Latest Google Patents:
In some forms of hazard detectors, such as optical smoke detectors, a smoke chamber is used for creating a controlled environment in which electromagnetic radiation is emitted and sensed. While it may be desired to maximize airflow between the interior of the smoke chamber and an exterior environment, performance of the hazard detector may degrade if a pressure differential exists across the hazard detector. That is, if the hazard detector is mounted in a location that provides higher pressure on one side (e.g., a side that is not necessarily to be monitored) it may be possible for air in the higher pressure area to push away the air that is to be monitored.
SUMMARYIn an embodiment, an electrical connector for a hazard detector includes a socket body that includes four lateral walls, a rear wall, a catch feature and a catch support. Each of the four lateral walls adjoins two others of the lateral walls, and the rear wall, continuously and airtightly along edges thereof. The catch support continuously adjoins two of the lateral walls along edges of the catch support to asymmetrically define a catch cavity and a plug cavity on opposing sides of the catch support, a first side of the rear wall facing the plug cavity and a second, counterfacing side of the rear wall bounding a rear surface of the socket body. The catch feature couples with the catch support within the catch cavity. A plurality of electrical pins passes through the rear wall of the socket body such that one end of each of the electrical pins is disposed within the plug cavity, and an opposing end of each of the electrical pins extends away from the rear surface of the socket body.

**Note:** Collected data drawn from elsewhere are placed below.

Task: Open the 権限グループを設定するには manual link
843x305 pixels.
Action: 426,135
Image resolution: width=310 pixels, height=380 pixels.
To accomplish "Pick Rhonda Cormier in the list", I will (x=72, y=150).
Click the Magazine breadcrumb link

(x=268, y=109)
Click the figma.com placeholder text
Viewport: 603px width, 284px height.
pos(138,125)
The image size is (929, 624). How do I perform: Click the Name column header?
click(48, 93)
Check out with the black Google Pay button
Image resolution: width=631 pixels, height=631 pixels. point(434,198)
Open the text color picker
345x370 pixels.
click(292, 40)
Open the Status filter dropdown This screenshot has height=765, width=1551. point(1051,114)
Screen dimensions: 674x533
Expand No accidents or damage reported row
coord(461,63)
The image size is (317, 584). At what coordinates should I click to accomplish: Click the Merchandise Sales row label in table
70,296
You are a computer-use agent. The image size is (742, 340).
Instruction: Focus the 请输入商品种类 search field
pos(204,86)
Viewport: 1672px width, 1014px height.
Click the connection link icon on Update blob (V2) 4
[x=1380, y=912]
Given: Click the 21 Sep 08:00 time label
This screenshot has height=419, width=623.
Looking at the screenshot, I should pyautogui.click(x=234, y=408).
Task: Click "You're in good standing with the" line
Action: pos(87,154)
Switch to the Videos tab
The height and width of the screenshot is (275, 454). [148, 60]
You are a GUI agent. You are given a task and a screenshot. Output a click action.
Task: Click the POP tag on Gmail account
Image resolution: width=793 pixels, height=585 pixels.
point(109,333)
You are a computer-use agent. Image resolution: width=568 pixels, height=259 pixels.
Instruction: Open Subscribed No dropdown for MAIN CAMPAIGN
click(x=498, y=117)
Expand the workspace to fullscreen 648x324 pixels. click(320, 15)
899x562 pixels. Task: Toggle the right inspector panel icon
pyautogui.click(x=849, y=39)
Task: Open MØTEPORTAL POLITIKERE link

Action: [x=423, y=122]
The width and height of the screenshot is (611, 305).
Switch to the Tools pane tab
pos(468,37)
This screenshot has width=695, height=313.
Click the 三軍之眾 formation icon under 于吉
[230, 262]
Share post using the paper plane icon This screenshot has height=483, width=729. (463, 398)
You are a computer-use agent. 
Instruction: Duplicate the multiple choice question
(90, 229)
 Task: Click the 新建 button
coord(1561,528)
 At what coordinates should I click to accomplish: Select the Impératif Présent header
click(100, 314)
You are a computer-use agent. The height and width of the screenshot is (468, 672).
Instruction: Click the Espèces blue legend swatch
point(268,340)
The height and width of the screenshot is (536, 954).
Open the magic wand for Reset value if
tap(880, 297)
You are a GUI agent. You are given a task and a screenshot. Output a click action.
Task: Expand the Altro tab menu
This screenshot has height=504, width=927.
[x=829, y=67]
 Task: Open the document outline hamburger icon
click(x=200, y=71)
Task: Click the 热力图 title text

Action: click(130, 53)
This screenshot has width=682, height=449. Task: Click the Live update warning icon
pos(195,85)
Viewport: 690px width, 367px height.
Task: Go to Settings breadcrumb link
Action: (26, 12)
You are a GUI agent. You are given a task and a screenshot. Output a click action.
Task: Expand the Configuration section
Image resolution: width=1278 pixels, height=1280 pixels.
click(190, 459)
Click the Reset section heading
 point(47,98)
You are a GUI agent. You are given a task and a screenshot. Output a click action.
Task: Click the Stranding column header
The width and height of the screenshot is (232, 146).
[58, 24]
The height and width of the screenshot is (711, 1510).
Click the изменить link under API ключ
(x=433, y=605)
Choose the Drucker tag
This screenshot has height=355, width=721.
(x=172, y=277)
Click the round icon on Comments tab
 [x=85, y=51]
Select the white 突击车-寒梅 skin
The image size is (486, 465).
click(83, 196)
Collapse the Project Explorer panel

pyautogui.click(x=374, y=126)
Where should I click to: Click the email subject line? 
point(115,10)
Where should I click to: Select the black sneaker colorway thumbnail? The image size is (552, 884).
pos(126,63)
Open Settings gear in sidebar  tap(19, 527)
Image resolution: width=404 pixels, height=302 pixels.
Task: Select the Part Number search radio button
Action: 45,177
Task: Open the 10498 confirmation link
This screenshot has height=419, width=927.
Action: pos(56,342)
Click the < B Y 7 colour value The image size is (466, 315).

In an embodiment, a hazard detector includes an enclosure that defines an aperture, and a socket that receives electrical power for operating the hazard detector. The socket includes a socket body having four lateral walls and a rear wall, each of the four lateral walls adjoining two others of the lateral walls, and the rear wall, continuously and airtightly along edges thereof, forming a plug cavity. The socket body forms a mounting flange along edges of the lateral walls that are furthest from the rear wall. The socket further includes a plurality of electrical pins that pass through the rear wall of the socket body, such that first ends of each of the electrical pins are disposed within the plug cavity, and opposing ends of each of the electrical pins extend away from a rear surface of the socket body. The socket is coupled with the enclosure such that the mounting flange forms an airtight seal with the enclosure about a periphery of the aperture.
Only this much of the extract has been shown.